I realised that my focus on fictional stories was doing the archetypal model an injustice. It’s about real life. More specifically, it is a model of human nature and development that has a lot in common with the works of Maslow, Piaget, Freud, Sartre, Darwinism, and others.
With this new vision of what the model could be, I started to think of a new name for it. The word “archetypology” popped into my head. I decided to see whether anybody else had thought of that name.
Apart from a few random social media accounts that have taken the name, there was only one relevant search result I could find on the internet. It was from a meeting of something called the Eranos Foundation, which was a multidisciplinary group that met in Switzerland in the middle of the 20th century and that included luminaries of the calibre of Erwin Schrödinger. The quote from a publication summarising one of the group’s meetings begins as follows:-
There is no such word as archetypology, nor is there any one discipline which could fittingly be so named. But we might invent the word to cover all those very various studies which, in very different ways, contribute to our understanding of what the analytical psychologists call archetypes…
That this name should have arisen at that time and place is not surprising. We have to remember that European scholars were taking important steps towards integral and holistic ways of thinking in the first half of the 20th century. Jung’s well-known collaboration with the physicist Wolfgang Pauli is one of the better-known examples. Meanwhile, you had the work of Gebser, Toynbee, Spengler, van Gennep, Campbell, Smuts, and others all pointing in the same multi-disciplinary direction. All of it quickly disappeared from sight after WW2 as academia got taken over by Marxists, Foucaudians, and the like.

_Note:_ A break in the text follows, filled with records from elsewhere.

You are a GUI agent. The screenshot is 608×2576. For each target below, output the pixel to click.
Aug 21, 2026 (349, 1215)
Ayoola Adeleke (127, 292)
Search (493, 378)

Since most of those writers are the ones that inspired my archetypal model in the first place, since the Eranos Foundation was dedicated to multi-disciplinary inquiry, and since nobody else seems to have done anything with the name, archetypology would seem to be perfect as the name for iteration 3 of the model.
So, that is what I am going to call it. Archetypology will be a model of human development which places the archetypes at the centre of analysis. It will be a unified model of the humanities, the study of what it is to be human.

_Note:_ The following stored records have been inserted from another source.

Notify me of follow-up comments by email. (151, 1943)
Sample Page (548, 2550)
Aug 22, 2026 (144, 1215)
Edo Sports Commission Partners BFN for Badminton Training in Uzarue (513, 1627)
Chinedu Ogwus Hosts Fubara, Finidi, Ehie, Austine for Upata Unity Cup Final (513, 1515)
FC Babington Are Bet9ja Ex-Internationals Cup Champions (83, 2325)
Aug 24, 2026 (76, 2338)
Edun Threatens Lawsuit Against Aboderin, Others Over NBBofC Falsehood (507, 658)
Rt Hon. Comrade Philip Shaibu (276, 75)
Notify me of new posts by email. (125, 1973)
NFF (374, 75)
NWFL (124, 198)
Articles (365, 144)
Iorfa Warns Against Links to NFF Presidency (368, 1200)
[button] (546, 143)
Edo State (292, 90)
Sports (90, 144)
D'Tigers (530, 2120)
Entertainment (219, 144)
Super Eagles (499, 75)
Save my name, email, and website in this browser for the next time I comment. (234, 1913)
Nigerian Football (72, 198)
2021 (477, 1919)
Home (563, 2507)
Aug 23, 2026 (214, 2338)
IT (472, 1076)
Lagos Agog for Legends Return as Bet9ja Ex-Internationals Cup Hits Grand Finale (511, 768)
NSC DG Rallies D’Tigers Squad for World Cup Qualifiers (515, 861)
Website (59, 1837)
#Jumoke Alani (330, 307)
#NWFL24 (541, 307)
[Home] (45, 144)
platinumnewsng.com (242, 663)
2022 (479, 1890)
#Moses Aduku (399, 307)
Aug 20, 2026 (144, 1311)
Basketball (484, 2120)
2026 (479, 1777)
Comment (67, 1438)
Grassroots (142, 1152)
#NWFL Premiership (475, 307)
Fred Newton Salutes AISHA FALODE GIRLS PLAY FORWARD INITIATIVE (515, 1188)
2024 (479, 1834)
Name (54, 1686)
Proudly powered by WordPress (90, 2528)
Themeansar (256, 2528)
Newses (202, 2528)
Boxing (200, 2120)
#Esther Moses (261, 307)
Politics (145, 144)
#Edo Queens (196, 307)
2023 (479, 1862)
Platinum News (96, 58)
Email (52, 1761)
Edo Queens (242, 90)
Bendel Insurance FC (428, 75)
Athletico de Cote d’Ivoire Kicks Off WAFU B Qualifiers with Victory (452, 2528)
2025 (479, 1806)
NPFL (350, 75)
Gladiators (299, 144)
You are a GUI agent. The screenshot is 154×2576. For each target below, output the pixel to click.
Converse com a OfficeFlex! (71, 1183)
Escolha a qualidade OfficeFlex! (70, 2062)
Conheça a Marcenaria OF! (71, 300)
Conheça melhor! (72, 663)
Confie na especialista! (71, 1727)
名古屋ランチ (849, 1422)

It is this latter fact which should set it apart from the work of Ken Wilber, who is, as far as I know, the only major thinker in recent decades who has meaningfully added to the integral and holistic movement that began in the early 20th century. But Wilber has focused mostly on questions around the development of collective consciousness. Archetypology, by contrast, places the human individual at the centre of analysis, and works outwards from there.
With this new name and direction, a number of book ideas come to mind. I’m thinking I will write them as a series of volumes under the same title. Here’s the initial list:-
Archetypology Volume 1: Introduction to the Archetypal Study of Human Nature
Archetypology Volume 2: The Initiation of Nietzsche
Archetypology Volume 3: An Archetypal Analysis of Shakespeare
Archetypology Volume 4: An Archetypal Analysis of The Brothers Karamazov
Archetypology Volume 5: An Archetypal Analysis of Aeschylus, Sophocles, and Euripides
Archetypology Volume 6: History and Myth
Archetypology Volume 7: The Age of the Orphan, an Archetypal Analysis of the Modern West
That is the current plan, and even if it turns out to be not quite right, at least it is an iterative approach that should maximise learning. It should also keep me busy in 2025!